Single out the lines of the material that contain "each" and copy them.

· · · · · · ·

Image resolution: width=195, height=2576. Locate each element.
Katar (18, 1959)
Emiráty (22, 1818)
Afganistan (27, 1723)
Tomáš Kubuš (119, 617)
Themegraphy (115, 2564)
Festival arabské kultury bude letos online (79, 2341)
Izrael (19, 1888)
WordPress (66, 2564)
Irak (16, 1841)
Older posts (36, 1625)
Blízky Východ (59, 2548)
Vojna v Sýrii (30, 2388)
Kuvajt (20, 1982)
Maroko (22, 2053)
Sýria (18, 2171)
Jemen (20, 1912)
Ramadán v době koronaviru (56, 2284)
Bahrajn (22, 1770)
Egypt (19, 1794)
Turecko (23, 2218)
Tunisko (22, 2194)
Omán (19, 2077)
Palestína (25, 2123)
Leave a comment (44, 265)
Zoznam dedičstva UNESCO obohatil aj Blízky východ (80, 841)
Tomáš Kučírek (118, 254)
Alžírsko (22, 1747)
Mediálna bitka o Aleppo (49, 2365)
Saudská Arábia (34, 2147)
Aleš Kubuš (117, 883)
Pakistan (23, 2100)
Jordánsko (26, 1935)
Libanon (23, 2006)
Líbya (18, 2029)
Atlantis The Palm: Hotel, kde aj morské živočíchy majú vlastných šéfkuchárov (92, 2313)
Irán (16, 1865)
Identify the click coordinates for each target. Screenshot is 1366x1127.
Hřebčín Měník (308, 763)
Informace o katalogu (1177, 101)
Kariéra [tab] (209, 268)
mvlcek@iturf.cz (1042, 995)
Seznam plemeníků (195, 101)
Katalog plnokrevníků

· · · · · · ·

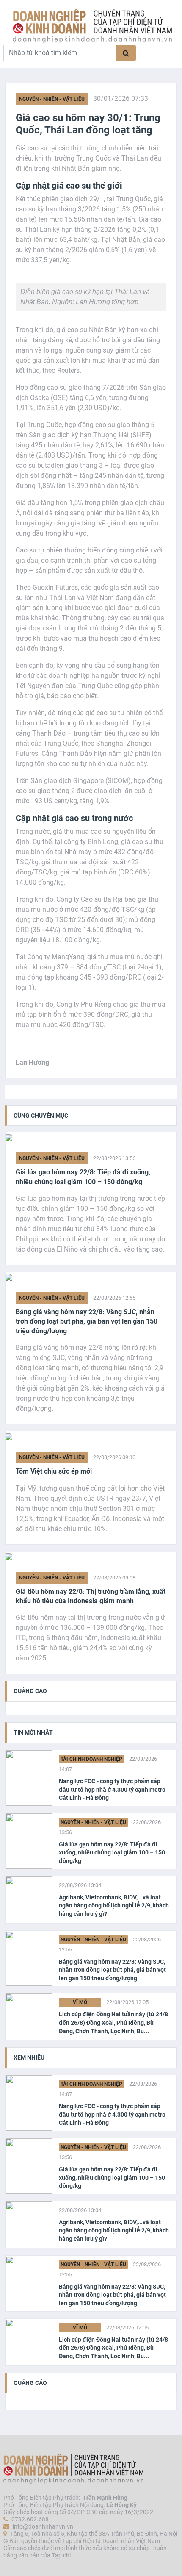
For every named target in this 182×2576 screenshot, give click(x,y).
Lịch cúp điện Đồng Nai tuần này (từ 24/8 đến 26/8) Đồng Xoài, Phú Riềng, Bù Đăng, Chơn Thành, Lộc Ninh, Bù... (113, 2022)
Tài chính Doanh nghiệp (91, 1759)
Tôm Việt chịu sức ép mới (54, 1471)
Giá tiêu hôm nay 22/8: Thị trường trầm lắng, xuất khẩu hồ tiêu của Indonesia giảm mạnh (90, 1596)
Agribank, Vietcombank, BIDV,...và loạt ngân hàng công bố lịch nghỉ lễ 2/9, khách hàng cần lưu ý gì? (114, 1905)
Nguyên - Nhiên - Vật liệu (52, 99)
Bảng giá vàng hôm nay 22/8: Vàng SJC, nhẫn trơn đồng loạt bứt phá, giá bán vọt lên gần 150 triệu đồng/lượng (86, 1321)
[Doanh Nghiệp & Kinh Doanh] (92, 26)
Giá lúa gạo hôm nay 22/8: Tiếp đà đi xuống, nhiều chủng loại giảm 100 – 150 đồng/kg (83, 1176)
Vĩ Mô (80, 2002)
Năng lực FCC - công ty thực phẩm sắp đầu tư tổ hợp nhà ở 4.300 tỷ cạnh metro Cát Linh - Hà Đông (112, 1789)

· · · · · · ·

** Exercise answer **
Image resolution: width=195, height=2576. Locate each element.
Identify the click coordinates for each target. Screenshot is 1366x1127.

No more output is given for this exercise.